● Problem description:
Begin at the line containing "Task: Open the gear" and reproduce every line through the end of the entries below. Nothing else should appear.

● Data to examine:
**********

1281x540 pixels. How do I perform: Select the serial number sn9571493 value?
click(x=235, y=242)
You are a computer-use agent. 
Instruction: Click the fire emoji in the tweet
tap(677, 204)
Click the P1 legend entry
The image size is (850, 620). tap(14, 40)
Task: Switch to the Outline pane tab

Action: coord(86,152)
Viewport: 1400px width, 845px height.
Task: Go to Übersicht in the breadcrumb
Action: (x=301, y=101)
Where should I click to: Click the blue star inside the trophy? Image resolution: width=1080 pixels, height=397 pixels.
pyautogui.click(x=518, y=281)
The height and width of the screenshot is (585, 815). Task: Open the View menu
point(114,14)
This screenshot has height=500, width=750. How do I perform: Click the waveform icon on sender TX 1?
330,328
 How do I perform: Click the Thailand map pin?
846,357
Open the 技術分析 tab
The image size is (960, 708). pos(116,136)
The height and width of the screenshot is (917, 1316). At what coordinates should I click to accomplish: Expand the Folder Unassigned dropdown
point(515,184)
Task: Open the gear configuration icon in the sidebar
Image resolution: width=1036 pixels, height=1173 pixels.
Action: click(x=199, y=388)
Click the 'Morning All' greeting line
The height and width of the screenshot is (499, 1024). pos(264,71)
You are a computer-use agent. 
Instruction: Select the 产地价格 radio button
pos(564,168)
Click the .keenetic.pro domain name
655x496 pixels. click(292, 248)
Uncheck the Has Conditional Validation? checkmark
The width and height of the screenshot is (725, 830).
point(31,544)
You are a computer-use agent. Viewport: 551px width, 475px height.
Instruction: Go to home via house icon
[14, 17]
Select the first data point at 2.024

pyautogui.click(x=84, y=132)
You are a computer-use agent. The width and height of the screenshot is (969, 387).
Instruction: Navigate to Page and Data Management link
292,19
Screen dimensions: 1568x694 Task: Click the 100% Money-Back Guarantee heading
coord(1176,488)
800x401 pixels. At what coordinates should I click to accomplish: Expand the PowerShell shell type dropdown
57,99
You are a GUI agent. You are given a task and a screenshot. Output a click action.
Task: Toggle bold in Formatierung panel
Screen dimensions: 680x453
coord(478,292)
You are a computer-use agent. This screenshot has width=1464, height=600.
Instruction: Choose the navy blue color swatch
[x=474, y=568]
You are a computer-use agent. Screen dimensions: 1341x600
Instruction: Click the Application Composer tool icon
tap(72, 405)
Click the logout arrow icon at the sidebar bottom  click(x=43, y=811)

**********

● Response:
Task: Open the gear configuration icon in the sidebar
Image resolution: width=1036 pixels, height=1173 pixels.
Action: click(x=199, y=388)
Click the 'Morning All' greeting line
The height and width of the screenshot is (499, 1024). pos(264,71)
You are a computer-use agent. 
Instruction: Select the 产地价格 radio button
pos(564,168)
Click the .keenetic.pro domain name
655x496 pixels. click(292, 248)
Uncheck the Has Conditional Validation? checkmark
The width and height of the screenshot is (725, 830).
point(31,544)
You are a computer-use agent. Viewport: 551px width, 475px height.
Instruction: Go to home via house icon
[14, 17]
Select the first data point at 2.024

pyautogui.click(x=84, y=132)
You are a computer-use agent. The width and height of the screenshot is (969, 387).
Instruction: Navigate to Page and Data Management link
292,19
Screen dimensions: 1568x694 Task: Click the 100% Money-Back Guarantee heading
coord(1176,488)
800x401 pixels. At what coordinates should I click to accomplish: Expand the PowerShell shell type dropdown
57,99
You are a GUI agent. You are given a task and a screenshot. Output a click action.
Task: Toggle bold in Formatierung panel
Screen dimensions: 680x453
coord(478,292)
You are a computer-use agent. This screenshot has width=1464, height=600.
Instruction: Choose the navy blue color swatch
[x=474, y=568]
You are a computer-use agent. Screen dimensions: 1341x600
Instruction: Click the Application Composer tool icon
tap(72, 405)
Click the logout arrow icon at the sidebar bottom  click(x=43, y=811)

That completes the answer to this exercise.